Element and text location data:
____________________

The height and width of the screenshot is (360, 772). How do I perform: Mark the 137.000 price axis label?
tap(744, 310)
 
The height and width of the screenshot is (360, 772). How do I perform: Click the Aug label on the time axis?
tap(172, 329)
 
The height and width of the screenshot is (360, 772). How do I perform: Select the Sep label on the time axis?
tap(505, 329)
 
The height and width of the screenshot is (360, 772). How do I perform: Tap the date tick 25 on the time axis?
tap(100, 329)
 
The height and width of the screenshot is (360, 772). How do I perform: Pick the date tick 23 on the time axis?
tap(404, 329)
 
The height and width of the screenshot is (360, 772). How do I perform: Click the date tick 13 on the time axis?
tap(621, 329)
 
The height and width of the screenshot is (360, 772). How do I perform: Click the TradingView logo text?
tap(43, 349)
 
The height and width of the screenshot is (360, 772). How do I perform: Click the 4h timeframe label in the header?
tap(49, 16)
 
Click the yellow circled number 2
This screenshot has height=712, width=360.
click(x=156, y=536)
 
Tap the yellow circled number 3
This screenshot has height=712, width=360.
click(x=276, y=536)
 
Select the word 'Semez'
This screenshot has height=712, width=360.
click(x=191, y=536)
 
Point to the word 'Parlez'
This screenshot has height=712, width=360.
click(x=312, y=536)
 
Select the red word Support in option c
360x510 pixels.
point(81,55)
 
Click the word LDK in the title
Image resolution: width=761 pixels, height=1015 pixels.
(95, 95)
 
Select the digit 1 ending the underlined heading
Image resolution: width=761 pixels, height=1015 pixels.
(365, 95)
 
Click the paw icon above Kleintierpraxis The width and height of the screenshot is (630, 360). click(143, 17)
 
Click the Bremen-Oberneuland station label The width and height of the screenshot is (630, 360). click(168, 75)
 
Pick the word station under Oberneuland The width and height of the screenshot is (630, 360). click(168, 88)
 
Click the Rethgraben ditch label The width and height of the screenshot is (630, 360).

____________________

To be done:
Copy the stretch of items above from the line containing "Aug label on the time axis?" through the line containing "click(x=191, y=536)", requests included. Increase every coordinate in the answers by 147 and leave all other text unchanged.

Response to the task:
The height and width of the screenshot is (360, 772). How do I perform: Click the Aug label on the time axis?
tap(319, 476)
 
The height and width of the screenshot is (360, 772). How do I perform: Select the Sep label on the time axis?
tap(652, 476)
 
The height and width of the screenshot is (360, 772). How do I perform: Tap the date tick 25 on the time axis?
tap(247, 476)
 
The height and width of the screenshot is (360, 772). How do I perform: Pick the date tick 23 on the time axis?
tap(551, 476)
 
The height and width of the screenshot is (360, 772). How do I perform: Click the date tick 13 on the time axis?
tap(768, 476)
 
The height and width of the screenshot is (360, 772). How do I perform: Click the TradingView logo text?
tap(190, 496)
 
The height and width of the screenshot is (360, 772). How do I perform: Click the 4h timeframe label in the header?
tap(196, 163)
 
Click the yellow circled number 2
This screenshot has height=712, width=360.
click(x=303, y=683)
 
Tap the yellow circled number 3
This screenshot has height=712, width=360.
click(x=423, y=683)
 
Select the word 'Semez'
This screenshot has height=712, width=360.
click(x=338, y=683)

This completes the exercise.